■ AIM OF THE TASK ■
Copy the following items word for word, line by line.

—————

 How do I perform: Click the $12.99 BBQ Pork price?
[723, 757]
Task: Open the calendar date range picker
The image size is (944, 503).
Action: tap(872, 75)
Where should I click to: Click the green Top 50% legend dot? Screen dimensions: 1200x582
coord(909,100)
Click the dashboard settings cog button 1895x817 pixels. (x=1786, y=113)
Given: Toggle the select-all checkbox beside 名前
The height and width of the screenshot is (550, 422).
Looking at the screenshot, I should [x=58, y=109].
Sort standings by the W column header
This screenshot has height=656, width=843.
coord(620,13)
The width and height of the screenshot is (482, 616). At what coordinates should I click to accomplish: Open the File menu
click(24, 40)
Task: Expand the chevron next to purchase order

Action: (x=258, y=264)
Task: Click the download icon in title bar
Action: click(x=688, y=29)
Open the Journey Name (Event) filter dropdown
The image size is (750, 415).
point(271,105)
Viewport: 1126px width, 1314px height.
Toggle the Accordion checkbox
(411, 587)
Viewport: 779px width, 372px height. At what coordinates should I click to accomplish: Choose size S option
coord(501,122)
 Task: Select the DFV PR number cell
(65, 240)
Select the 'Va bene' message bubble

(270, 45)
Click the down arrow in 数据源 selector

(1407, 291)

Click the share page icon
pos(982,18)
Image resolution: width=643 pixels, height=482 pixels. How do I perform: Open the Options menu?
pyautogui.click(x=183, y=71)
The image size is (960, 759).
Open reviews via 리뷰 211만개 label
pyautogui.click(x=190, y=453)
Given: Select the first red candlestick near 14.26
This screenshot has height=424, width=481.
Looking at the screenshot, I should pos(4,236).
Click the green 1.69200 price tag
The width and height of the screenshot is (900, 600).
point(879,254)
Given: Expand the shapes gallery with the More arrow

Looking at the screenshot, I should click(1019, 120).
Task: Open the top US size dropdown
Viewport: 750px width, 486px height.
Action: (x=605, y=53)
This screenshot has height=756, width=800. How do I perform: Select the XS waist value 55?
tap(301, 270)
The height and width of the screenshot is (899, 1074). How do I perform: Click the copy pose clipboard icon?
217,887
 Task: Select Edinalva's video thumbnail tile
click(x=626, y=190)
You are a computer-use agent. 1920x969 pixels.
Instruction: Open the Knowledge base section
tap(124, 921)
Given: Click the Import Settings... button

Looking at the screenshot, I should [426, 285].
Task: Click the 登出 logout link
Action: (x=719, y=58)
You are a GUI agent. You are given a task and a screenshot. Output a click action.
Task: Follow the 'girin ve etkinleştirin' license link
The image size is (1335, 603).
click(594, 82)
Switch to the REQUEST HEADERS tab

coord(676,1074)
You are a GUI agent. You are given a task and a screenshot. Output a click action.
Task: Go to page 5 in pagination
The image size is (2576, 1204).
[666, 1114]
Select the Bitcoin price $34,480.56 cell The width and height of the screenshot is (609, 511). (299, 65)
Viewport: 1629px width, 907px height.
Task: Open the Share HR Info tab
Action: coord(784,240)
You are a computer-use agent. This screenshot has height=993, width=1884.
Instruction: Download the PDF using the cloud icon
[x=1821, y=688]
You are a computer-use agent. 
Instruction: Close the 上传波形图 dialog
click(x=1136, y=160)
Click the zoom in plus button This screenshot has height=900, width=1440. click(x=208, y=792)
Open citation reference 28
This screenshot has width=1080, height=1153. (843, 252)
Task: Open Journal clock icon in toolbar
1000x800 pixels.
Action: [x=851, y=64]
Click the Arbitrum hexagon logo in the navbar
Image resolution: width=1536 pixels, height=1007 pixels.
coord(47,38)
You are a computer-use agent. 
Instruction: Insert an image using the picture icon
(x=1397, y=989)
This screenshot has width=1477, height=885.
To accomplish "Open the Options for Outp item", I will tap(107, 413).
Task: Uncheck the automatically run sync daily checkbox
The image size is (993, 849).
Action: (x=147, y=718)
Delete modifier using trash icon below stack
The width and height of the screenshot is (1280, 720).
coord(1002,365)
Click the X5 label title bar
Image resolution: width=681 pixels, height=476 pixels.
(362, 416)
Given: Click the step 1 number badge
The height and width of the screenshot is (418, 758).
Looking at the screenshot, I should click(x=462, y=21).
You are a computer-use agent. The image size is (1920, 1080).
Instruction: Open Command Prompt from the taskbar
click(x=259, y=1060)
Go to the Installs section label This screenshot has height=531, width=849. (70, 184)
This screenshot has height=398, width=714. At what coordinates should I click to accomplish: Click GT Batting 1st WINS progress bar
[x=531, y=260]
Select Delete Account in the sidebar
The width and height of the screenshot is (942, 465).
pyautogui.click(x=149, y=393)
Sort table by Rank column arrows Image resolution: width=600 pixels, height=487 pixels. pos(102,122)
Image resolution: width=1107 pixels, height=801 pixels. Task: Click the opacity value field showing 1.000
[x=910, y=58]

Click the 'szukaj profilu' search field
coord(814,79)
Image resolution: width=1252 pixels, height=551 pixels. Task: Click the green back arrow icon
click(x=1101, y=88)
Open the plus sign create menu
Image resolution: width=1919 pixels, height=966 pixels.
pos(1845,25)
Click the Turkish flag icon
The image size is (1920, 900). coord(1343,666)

—————

■ IN RESPONSE ■
 How do I perform: Click the $12.99 BBQ Pork price?
[723, 757]
Task: Open the calendar date range picker
The image size is (944, 503).
Action: tap(872, 75)
Where should I click to: Click the green Top 50% legend dot? Screen dimensions: 1200x582
coord(909,100)
Click the dashboard settings cog button 1895x817 pixels. (x=1786, y=113)
Given: Toggle the select-all checkbox beside 名前
The height and width of the screenshot is (550, 422).
Looking at the screenshot, I should [x=58, y=109].
Sort standings by the W column header
This screenshot has height=656, width=843.
coord(620,13)
The width and height of the screenshot is (482, 616). At what coordinates should I click to accomplish: Open the File menu
click(24, 40)
Task: Expand the chevron next to purchase order

Action: (x=258, y=264)
Task: Click the download icon in title bar
Action: click(x=688, y=29)
Open the Journey Name (Event) filter dropdown
The image size is (750, 415).
point(271,105)
Viewport: 1126px width, 1314px height.
Toggle the Accordion checkbox
(411, 587)
Viewport: 779px width, 372px height. At what coordinates should I click to accomplish: Choose size S option
coord(501,122)
 Task: Select the DFV PR number cell
(65, 240)
Select the 'Va bene' message bubble

(270, 45)
Click the down arrow in 数据源 selector

(1407, 291)

Click the share page icon
pos(982,18)
Image resolution: width=643 pixels, height=482 pixels. How do I perform: Open the Options menu?
pyautogui.click(x=183, y=71)
The image size is (960, 759).
Open reviews via 리뷰 211만개 label
pyautogui.click(x=190, y=453)
Given: Select the first red candlestick near 14.26
This screenshot has height=424, width=481.
Looking at the screenshot, I should pos(4,236).
Click the green 1.69200 price tag
The width and height of the screenshot is (900, 600).
point(879,254)
Given: Expand the shapes gallery with the More arrow

Looking at the screenshot, I should click(1019, 120).
Task: Open the top US size dropdown
Viewport: 750px width, 486px height.
Action: (x=605, y=53)
This screenshot has height=756, width=800. How do I perform: Select the XS waist value 55?
tap(301, 270)
The height and width of the screenshot is (899, 1074). How do I perform: Click the copy pose clipboard icon?
217,887
 Task: Select Edinalva's video thumbnail tile
click(x=626, y=190)
You are a computer-use agent. 1920x969 pixels.
Instruction: Open the Knowledge base section
tap(124, 921)
Given: Click the Import Settings... button

Looking at the screenshot, I should [426, 285].
Task: Click the 登出 logout link
Action: (x=719, y=58)
You are a GUI agent. You are given a task and a screenshot. Output a click action.
Task: Follow the 'girin ve etkinleştirin' license link
The image size is (1335, 603).
click(594, 82)
Switch to the REQUEST HEADERS tab

coord(676,1074)
You are a GUI agent. You are given a task and a screenshot. Output a click action.
Task: Go to page 5 in pagination
The image size is (2576, 1204).
[666, 1114]
Select the Bitcoin price $34,480.56 cell The width and height of the screenshot is (609, 511). (299, 65)
Viewport: 1629px width, 907px height.
Task: Open the Share HR Info tab
Action: coord(784,240)
You are a computer-use agent. This screenshot has height=993, width=1884.
Instruction: Download the PDF using the cloud icon
[x=1821, y=688]
You are a computer-use agent. 
Instruction: Close the 上传波形图 dialog
click(x=1136, y=160)
Click the zoom in plus button This screenshot has height=900, width=1440. click(x=208, y=792)
Open citation reference 28
This screenshot has width=1080, height=1153. (843, 252)
Task: Open Journal clock icon in toolbar
1000x800 pixels.
Action: [x=851, y=64]
Click the Arbitrum hexagon logo in the navbar
Image resolution: width=1536 pixels, height=1007 pixels.
coord(47,38)
You are a computer-use agent. 
Instruction: Insert an image using the picture icon
(x=1397, y=989)
This screenshot has width=1477, height=885.
To accomplish "Open the Options for Outp item", I will tap(107, 413).
Task: Uncheck the automatically run sync daily checkbox
The image size is (993, 849).
Action: (x=147, y=718)
Delete modifier using trash icon below stack
The width and height of the screenshot is (1280, 720).
coord(1002,365)
Click the X5 label title bar
Image resolution: width=681 pixels, height=476 pixels.
(362, 416)
Given: Click the step 1 number badge
The height and width of the screenshot is (418, 758).
Looking at the screenshot, I should click(x=462, y=21).
You are a computer-use agent. The image size is (1920, 1080).
Instruction: Open Command Prompt from the taskbar
click(x=259, y=1060)
Go to the Installs section label This screenshot has height=531, width=849. (70, 184)
This screenshot has height=398, width=714. At what coordinates should I click to accomplish: Click GT Batting 1st WINS progress bar
[x=531, y=260]
Select Delete Account in the sidebar
The width and height of the screenshot is (942, 465).
pyautogui.click(x=149, y=393)
Sort table by Rank column arrows Image resolution: width=600 pixels, height=487 pixels. pos(102,122)
Image resolution: width=1107 pixels, height=801 pixels. Task: Click the opacity value field showing 1.000
[x=910, y=58]

Click the 'szukaj profilu' search field
coord(814,79)
Image resolution: width=1252 pixels, height=551 pixels. Task: Click the green back arrow icon
click(x=1101, y=88)
Open the plus sign create menu
Image resolution: width=1919 pixels, height=966 pixels.
pos(1845,25)
Click the Turkish flag icon
The image size is (1920, 900). coord(1343,666)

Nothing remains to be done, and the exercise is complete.